Bay Deniz: Ah, Küçük Bey... Yağmur damlalarından diliyorum sizi bu gece. Umut diyorsunuz, ben umudu arzuluyorum Tanrı'dan. Teninizi ay ışığının altında hayal edebiliyorum şu vakit. Boynunuza sürdüğünüz kokunun büyüsünü işitebiliyorum. Avuçlarınızın arasında tutmaya çalıştığınız hayat mücadelenizi görüyorum bu gece. Küçük Bey, o gece bana söylediğiniz o güzel cümleyi anımsıyor musunuz ki?

Siz: O geceye dair anımsayabildiğim tek şey, sizin yüzünüz, hantal barmen ve duyduğum küfürler.

Bay Deniz: Lütfen o gecenin başlangıcını unutuverin. Size, dudaklarınızdan dökülen en şairane cümleyi anımsatacağım.

Siz: O gece bir sürü şey söylemiş olsam gerek?

Bay Deniz: Ah, evet. Öyle yaptınız. Ve ben de her birini aklıma kazıdım.
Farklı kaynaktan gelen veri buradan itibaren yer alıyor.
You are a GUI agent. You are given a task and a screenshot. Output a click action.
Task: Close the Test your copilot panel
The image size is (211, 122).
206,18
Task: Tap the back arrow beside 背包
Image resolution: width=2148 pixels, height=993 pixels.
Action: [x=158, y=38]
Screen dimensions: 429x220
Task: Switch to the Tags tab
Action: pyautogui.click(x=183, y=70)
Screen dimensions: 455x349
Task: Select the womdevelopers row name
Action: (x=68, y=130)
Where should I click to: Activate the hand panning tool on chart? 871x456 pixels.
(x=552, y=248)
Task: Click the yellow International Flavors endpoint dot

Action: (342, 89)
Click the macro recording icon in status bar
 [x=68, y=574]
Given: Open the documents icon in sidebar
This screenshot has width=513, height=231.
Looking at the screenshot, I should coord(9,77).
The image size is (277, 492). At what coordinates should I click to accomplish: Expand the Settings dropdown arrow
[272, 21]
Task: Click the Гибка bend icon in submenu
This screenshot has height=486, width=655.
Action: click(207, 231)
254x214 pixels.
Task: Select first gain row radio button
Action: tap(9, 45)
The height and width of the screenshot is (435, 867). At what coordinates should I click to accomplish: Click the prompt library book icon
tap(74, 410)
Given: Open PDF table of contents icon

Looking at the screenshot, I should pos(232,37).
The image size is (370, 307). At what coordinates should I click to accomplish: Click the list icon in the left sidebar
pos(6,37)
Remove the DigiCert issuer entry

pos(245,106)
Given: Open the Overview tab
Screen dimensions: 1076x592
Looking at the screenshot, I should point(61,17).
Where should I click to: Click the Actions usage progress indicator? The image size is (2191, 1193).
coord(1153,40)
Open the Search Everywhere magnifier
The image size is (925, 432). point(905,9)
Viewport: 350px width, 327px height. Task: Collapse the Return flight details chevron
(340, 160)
Dudaklarınızdan dökülen her cümle benim için bir sanat yapıtıydı. Sanıyorum ki bütün çocuksu hisleriniz öyle zarif ve dinlemeye değerdi ki, size kulak kabartmaktan kendimi alamadım bir türlü. Gerçi, konuştuklarınıza kulak kabartmamak elde değil, kelimeleri kullanmayı iyi biliyorsunuz, Küçük Bey.

Siz: Teşekkür ederim, bayım. Söyleyecekleriniz bu kadarsa, okumaya dönmek istiyorum.

Bay Deniz: "En çok geceleri seviyorum, yıldızlar süslüyor ya göğü, işte böyle, bir başka oluyor her şey. Bana her şeyi unutturuyor yıldızlar. Sanki bütün iyiliği ışıklarına katıp Dünya'ya yansıtıyorlar. Sevgili ölülerin her biri, bir yıldıza dönüşürmüş diye okumuştum bir masalda, göz kırparak yaşayanlara birtakım şeyler anlatıyorlar sanki..." Bana yeniden doğabilme ihtimalini gösterdiniz. Bir yıldız olmanın, bir yıldız gibi hissetmenin ne muhteşem bir lütuf olduğunu öncülüğünü üstlendiniz. Siz, bir yıldızsınız, Küçük Bey. Daima parlıyorsunuz düşüncelerimde.

Siz: Hiçbir gece o geceki kadar hoş değildi, Bay Deniz.

Bay Deniz: Saat on ikiyi geçti ve siz de Kül Kedisine mi dönüşüverdiniz, Küçük Bey?

Siz: Yalnızca gitmem gerekti. Merak etmeyin, arabam balkabağına dönüşüvermedi.

Bay Deniz: Dönüşürken gördüğüme yemin edebilirim. Keşke ayakkabınızı bıraksaydınız bana. Yemin ederim, sabahına bütün vatanı arardım ayakkabının sahibini bulabilmek için.

Siz: Babam eve geç döndüğümde kızar hep. Yalnızca o gece kötü sözler işitmek istemedim. Size telefon numaramı bırakmak, bir ayakkabı bırakmaktan daha az uğraştırcı olmuştur eminim.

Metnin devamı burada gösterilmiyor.